Maybe a federal courthouse would be a “needful Building,” but there’s not a word about the forest reserves that became our national forests, or federal wildlife refuges, or national parks and monuments, or BLM land that used to be public domain, or much of anything else besides postal and military purposes.

So, the argument goes, the federal government has no constitutional authority to own millions of acres in the West, and if it has no right to own the land, it certainly has no right to make rules for that land.

However, the people who make that argument seem to have missed the Constitutional provision that “The Congress shall have Power to dispose of and make all needful Rules and Regulations respecting the Territory or other Property belonging to the United States.”

That clearly contemplates that the federal government will own territory, and that Congress can make regulations for it. So it appears that the Forest Service is constitutional – maybe more constitutional than the U.S. Air Force.

I confess, I like living in the middle of public land, and I really like the parts that have those awful travel restrictions that, in theory, keep people from driving their noisy motorcycles and ATVs around where I’m walking my dog Bodie, the car-chasing idiot.

In March, we were walking in Castle Gardens when the whine of two motorcycles disturbed our day. That area has been closed to vehicles – even bicycles – for more than two years. The riders were two teen-aged boys, who paused above us and cut their engines, giving me a chance to yell “Don’t you morons know it’s illegal to drive up here?” They looked like punks I figured we could take if it came to that, but fortunately they took off.

About a week later, I noticed vehicular intrusions into another favorite route, along the river downstream from the stockyards. The old wagon road had been closed to vehicles, and some scofflaws had knocked down the sign post and moved the rocks so they could drive half a mile down a dead-end road. Just why they needed to drive there is beyond me; I’m a desk-bound (former) chain-smoker, and I can reach the end of that road by foot in 20 minutes.

Much as I had hoped a CSI team would be there examining tire tracks and looking for witnesses, there isn’t much in the way of enforcement of these laws. The local BLM ranger said the miscreants have to be caught in the act, which is unlikely given the federal budget cutbacks that reduce enforcement personnel, and when I called the sheriff’s department, the deputy said that such road closures were a federal matter and the Chaffee County Sheriff’s Office didn’t enforce federal laws.
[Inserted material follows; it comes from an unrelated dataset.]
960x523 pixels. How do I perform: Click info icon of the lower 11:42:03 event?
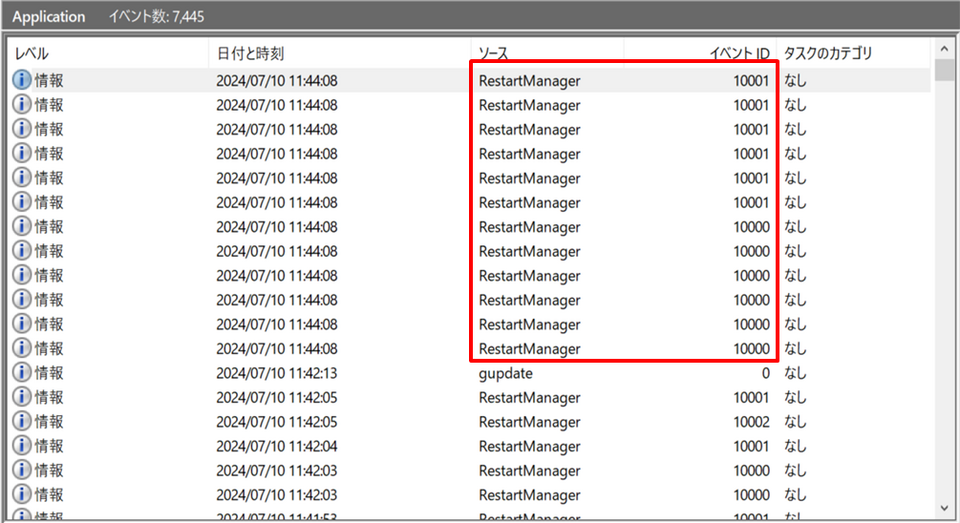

Regarding county sheriffs, it should be noted that many Tenthers believe that our elected sheriffs are the highest law-enforcement authority in the United States – even though there’s not a word about them in the federal constitution.

The “we don’t enforce federal rules” position seemed reasonable, but I got an e-mail from a fellow who said there was a state law that allowed Colorado sheriffs to enforce such road closures, and I followed that up with a call to Chaffee Sheriff Pete Palmer, elected last year. He said he’d heard from the same fellow and had checked. His office can enforce those closures, and he had so advised his deputies, but cautioned that “nobody these days has the money to do much of that kind of enforcement.”

And of course, he discouraged vigilante action, tempting as it might be to roll a rock down on some punk on a loud motor bike.

Anyway, the upshot of all this is that even if you’re a Tenther who believes that the federal government has no authority to close vehicular routes and that the county sheriff is the highest law-enforcement officer sanctioned by our system – the sheriff or his deputies can arrest you for driving where you shouldn’t.

That’s unlikely, of course, in this era of diminished public budgets. But it’s still a comfort to see that there’s no constitutional right to tear up our countryside.

 

Ed Quillen, who helped found this magazine in 1994, is under medical orders to get his constitutional every day by walking his dog Bodie.